M. SAM Sethserey, doctorant en co-tutelle MICA - LIG Grenoble, a soutenu brillament sa thèse à Grenoble le 7 juin 2011 et ainsi obtenu le titre de Docteur en Sciences. Cette thèse est une co-tutelle vraie entre le LIG Grenoble et le Centre MICA Hanoi
Titre : Vers une adaptation autonome des modèles acoustiques multilingues pour le traitement automatique de la parole
Co-directeur de thèse (LIG) : M. Laurent BESACIER
Co-directeur de thèse (MICA) : M. Eric CASTELLI
Membres du jury :
M. Christian BOITET | Président | DE, PRE | UJF Grenoble |
M. Hervé GLOTIN | Rapporteur | PR | USTV de Toulon |
M. Christophe CERISARA | Rapporteur | DR HDR | LORIA Vandoeuvre-lès-Nancy |
Mme Martine ADDA-DECKER | Examinateur | DR | LIMSI-CNRS Paris |
M. Eric CASTELLI | Co-directeur | HDR, MCF | MICA CNRS/UMI-2954 |
M. Laurent BESACIER | Co-directeur | PR | UJF Grenoble (LIG) |
Abstract:
Automatic speech recognition technologies are now integrated into many systems. The performance of speech recognition systems for non-native speakers, however, continues to suffer from high error rates, due to the difference between non-native speech and models trained on native speech. The making of recordings in large quantities of nonnative speech to represent all the origins of the speakers is a very difficult and impractical task.

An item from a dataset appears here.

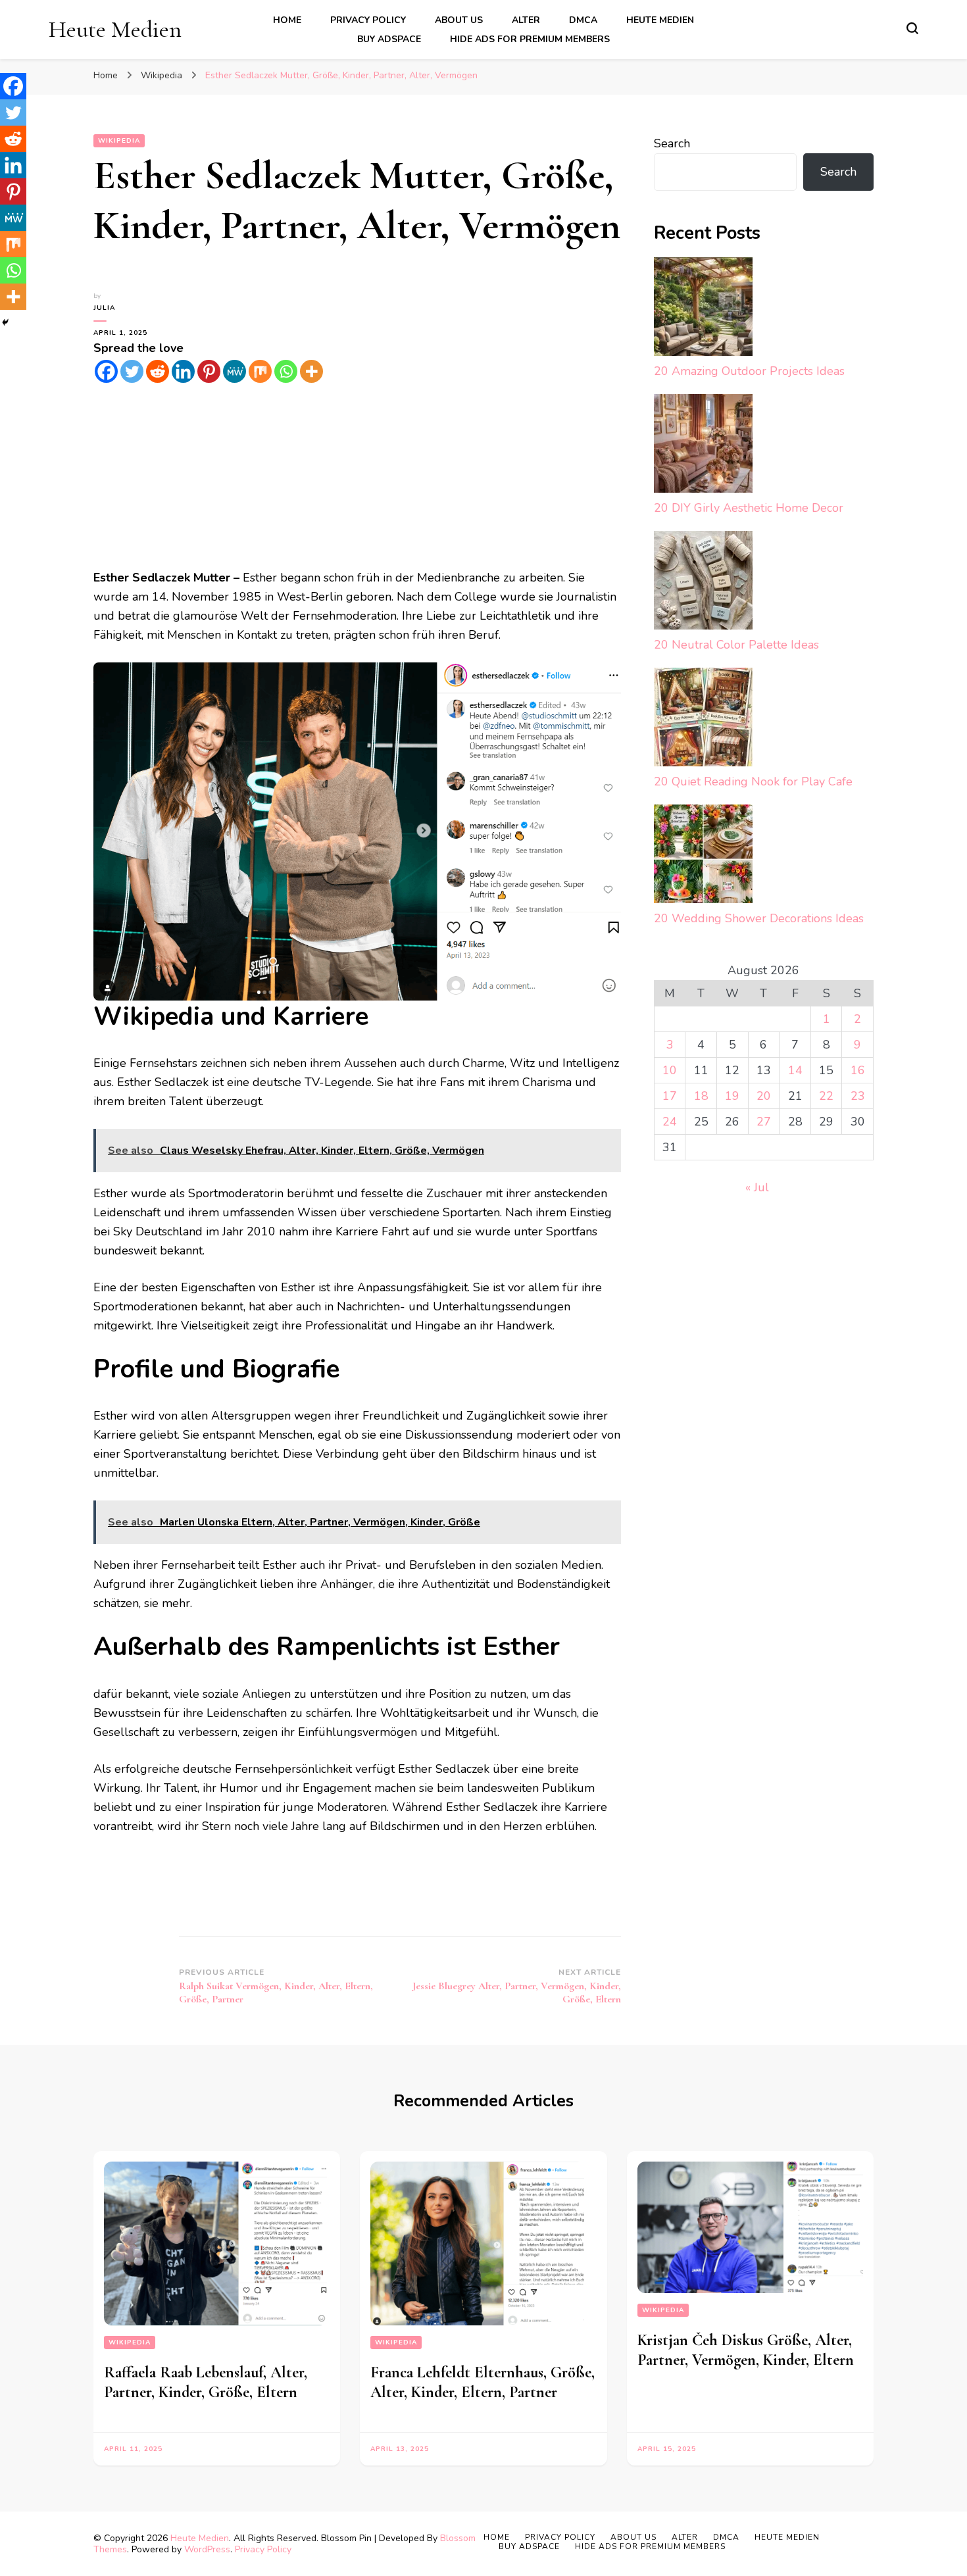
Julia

This thesis focuses on improving multilingual acoustic models for automatic phonetic transcription of speech in “multilingual meetings”. There are several challenges in “multilingual meeting” speech: 1) there can be a conversation between native and non-native speakers; 2) there is not only one language spoken by a non-native, but several languages spoken by speakers from different origins; 3) it is difficult to collect sufficient data to bootstrap the transcription systems. To meet these challenges, we propose a process of adaptation of multilingual acoustic models called "autonomous adaptation". In autonomous adaptation, we studied several approaches for adapting multilingual acoustic models in an unsupervised way (spoken languages and speakers’ origins are not known in advance) and no additional data are used during the adaptation process. The approaches studied are decomposed into two modules. The first module, called the "language observer", recovers the linguistic information (spoken languages and speakers’ origins) of the segments to be decoded. The second module adapts the multilingual acoustic models based on knowledge provided by the language observer. To evaluate the usefulness of autonomous adaptation of multilingual acoustic models, we use a set of test data, which are extracted from multilingual meeting corpora, containing native and non-native speech in three languages: English (EN), French (FR) and Vietnamese (VN). According to the experimental results, the autonomous adaptation approach shows promising results for non-native speech, but degrades very slightly the performance on native speech. To improve the overall performance of transcription systems for both native and non-native speech, we study several approaches for detecting non-native speech, and propose to cascade such a detector with our self-adaptation process (autonomous adaptation). The results obtained so far are the best among all experiments done on our corpus of multilingual meetings.
Keywords: Non-native speech recognition, autonomous adaptation of multilingual acoustic models, language observer, interpolation, discrimination between native and non-native speech.